Personal information
- Born: November 3, 1977 (age 48) Tacoma, Washington, U.S.
- Listed height: 6 ft 4 in (1.93 m)
- Listed weight: 259 lb (117 kg)

Career information
- High school: Teton (Driggs, Idaho)
- College: BYU
- NFL draft: 2003: 7th round, 234th overall pick

Career history
- New England Patriots (2003)*; St.
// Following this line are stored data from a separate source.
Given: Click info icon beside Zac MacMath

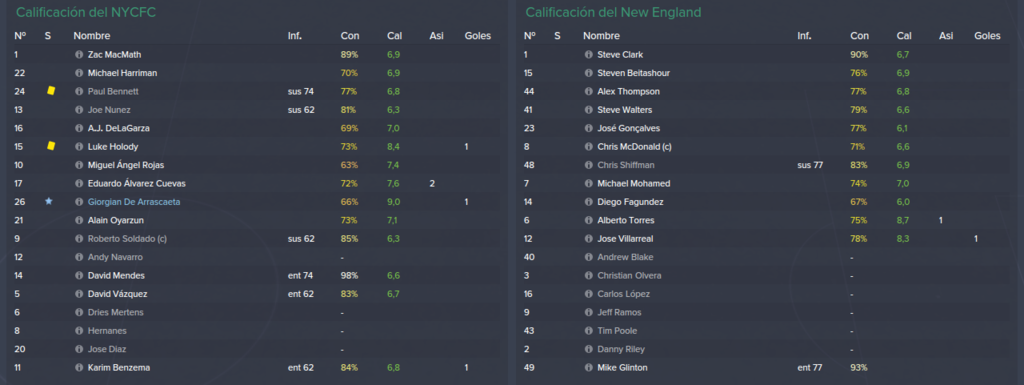Looking at the screenshot, I should (x=79, y=55).
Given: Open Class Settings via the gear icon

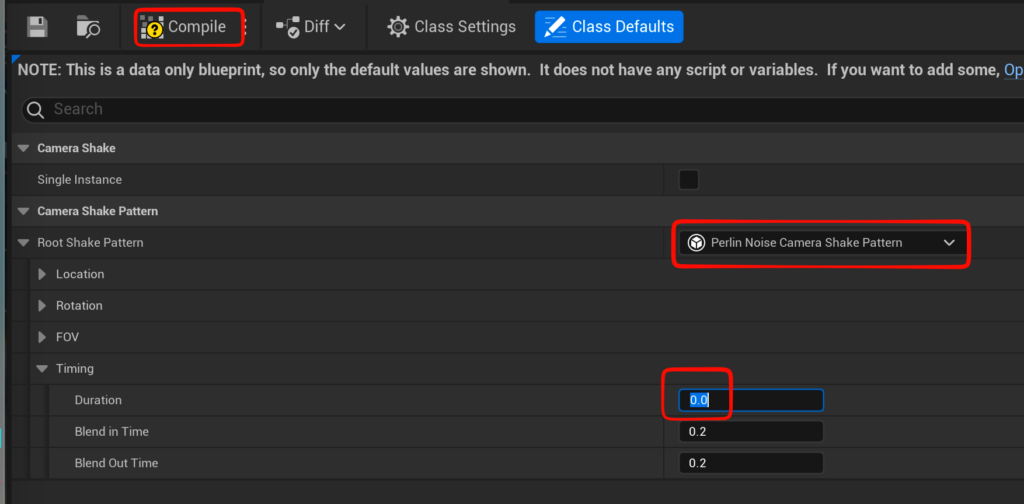Looking at the screenshot, I should pyautogui.click(x=398, y=27).
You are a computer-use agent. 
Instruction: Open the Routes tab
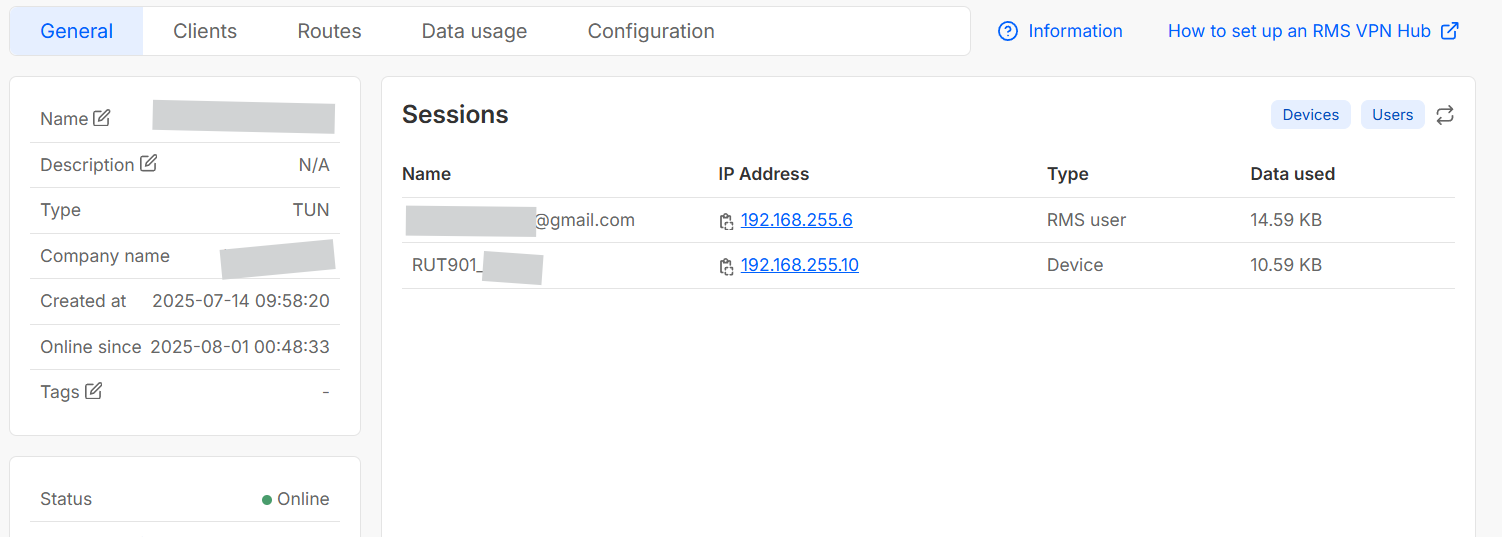pos(329,31)
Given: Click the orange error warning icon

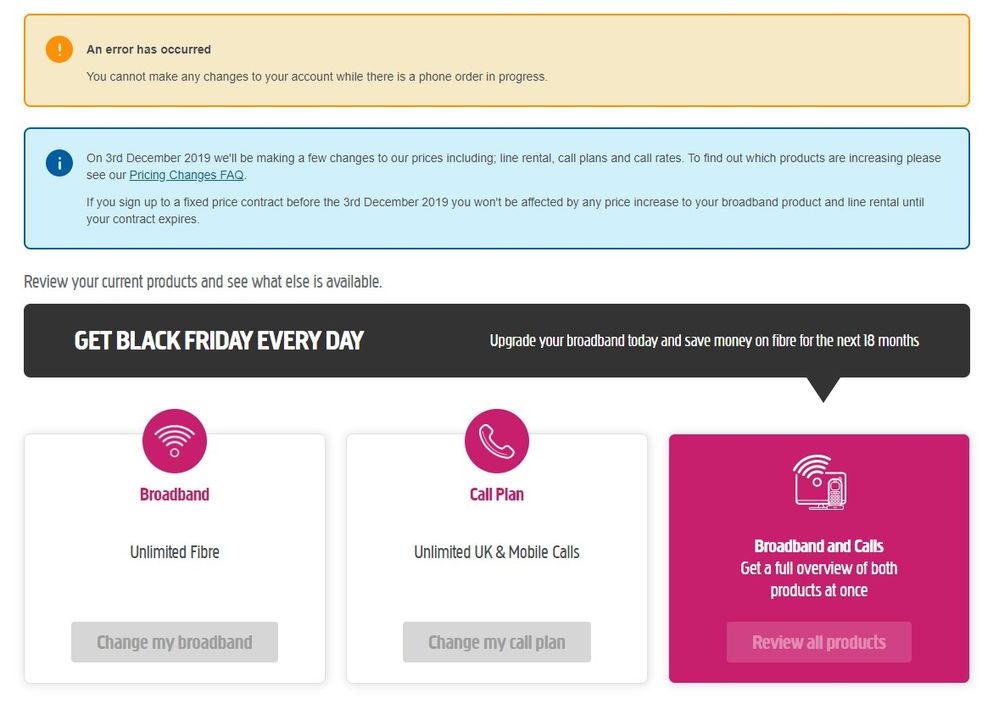Looking at the screenshot, I should click(59, 49).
Louis Rams (2003); Atlanta Falcons (2004)*;
- * Offseason and/or practice squad member only

Awards and highlights
- Second-team All-Mountain West (2002);

Career NFL statistics
- Receptions: 1
- Receiving yards: 6
- TDs: 0
- Stats at Pro Football Reference

= Spencer Nead =

American football player (born 1977)

Spencer Nead (born November 3, 1977) is an American former professional football player who was a fullback and tight end in the National Football League (NFL). He was selected by the New England Patriots in the seventh round of the 2003 NFL draft. He played college football for the BYU Cougars.
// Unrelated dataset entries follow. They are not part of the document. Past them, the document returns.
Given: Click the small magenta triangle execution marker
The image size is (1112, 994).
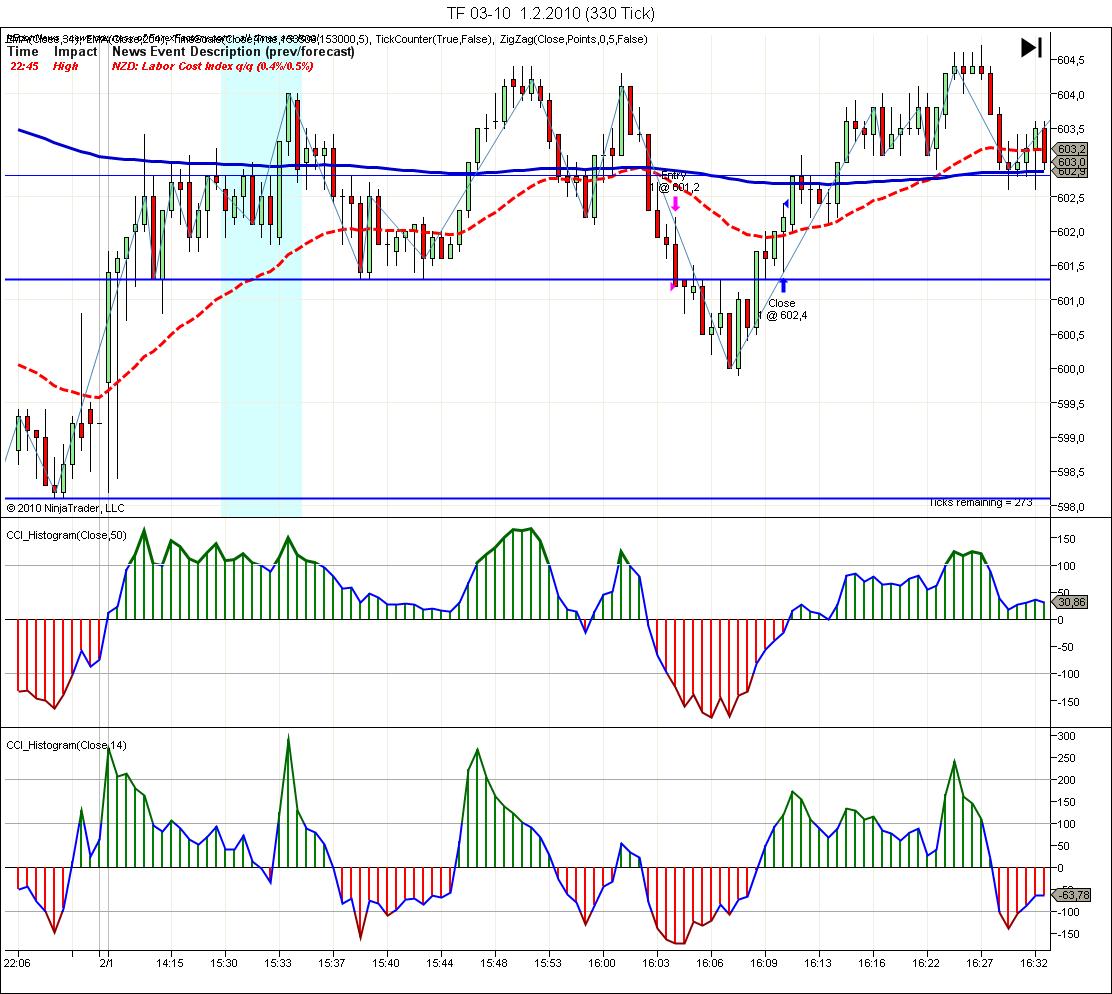Looking at the screenshot, I should point(673,286).
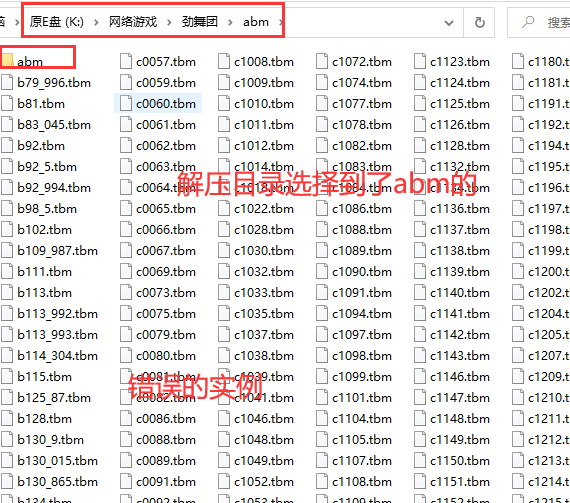Expand chevron after 网络游戏 breadcrumb
Image resolution: width=570 pixels, height=503 pixels.
click(169, 23)
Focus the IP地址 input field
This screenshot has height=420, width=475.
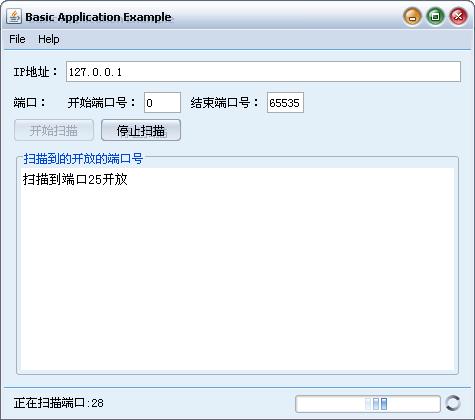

Nead was also a member of the St. Louis Rams and Atlanta Falcons.

==Early life==
Nead played high school football at Teton High School in Driggs, Idaho. He earned all-state honors his junior and senior seasons at both wide receiver and linebacker. He was also named all-state in basketball his senior year, helping Teton High advance to the state championship.

==College career==
Nead first played college football at Ricks College. He garnered first-team All-Western State Football League and junior college All-American recognition his sophomore year.

Nead then transferred to played for the BYU Cougars as a tight end. He started all 14 games in 2001, catching 22 receptions for 266 yards and five touchdowns, earning honorable mention All-Mountain West Conference honors. He totaled 40 receptions for 449 yards and one touchdown in 2002, garnering second-team All-Mountain West honors.

==Professional career==

Pre-draft measurables
| Height | Weight | Arm length | Hand span | 40-yard dash | 10-yard split | 20-yard split | 20-yard shuttle | Three-cone drill | Vertical jump | Broad jump | Bench press |
| 6 ft 4+1⁄2 in (1.94 m) | 259 lb (117 kg) | 31+1⁄8 in (0.79 m) | 9+1⁄2 in (0.24 m) | 4.88 s | 1.67 s | 2.83 s | 4.34 s | 7.37 s | 28.5 in (0.72 m) | 8 ft 6 in (2.59 m) | 19 reps |
All values from NFL Combine

===New England Patriots===
Nead was selected by the New England Patriots in the seventh round, with the 234th overall pick, of the 2003 NFL draft. He officially signed with the team on July 21, 2003. He was waived by the Patriots on August 20, 2003.

===St. Louis Rams===
Nead signed with the St. Louis Rams on August 25, 2003. He was waived on September 15, signed to the team's practice squad on September 17, promoted to the active roster again on September 26, waived on September 30, signed to the practice squad again on October 2, promoted to the active roster on October 11, waived on December 9, and signed to the practice squad on December 11, 2003. Overall, Nead played in 10 games for the Rams during the 2003 season, catching one pass for six yards, fumbling once, returning two kicks for 27 yards, and recording seven solo tackles and one assisted tackle.

Neal signed a reserve/future contract with the Rams on January 16, 2004. He was waived on June 4, 2004.

===Atlanta Falcons===
Nead was signed by the Atlanta Falcons on June 14, 2004. He was waived by the Falcons on July 30, 2004.

==Personal life==
His brother Kelley played tight end for the University of Idaho.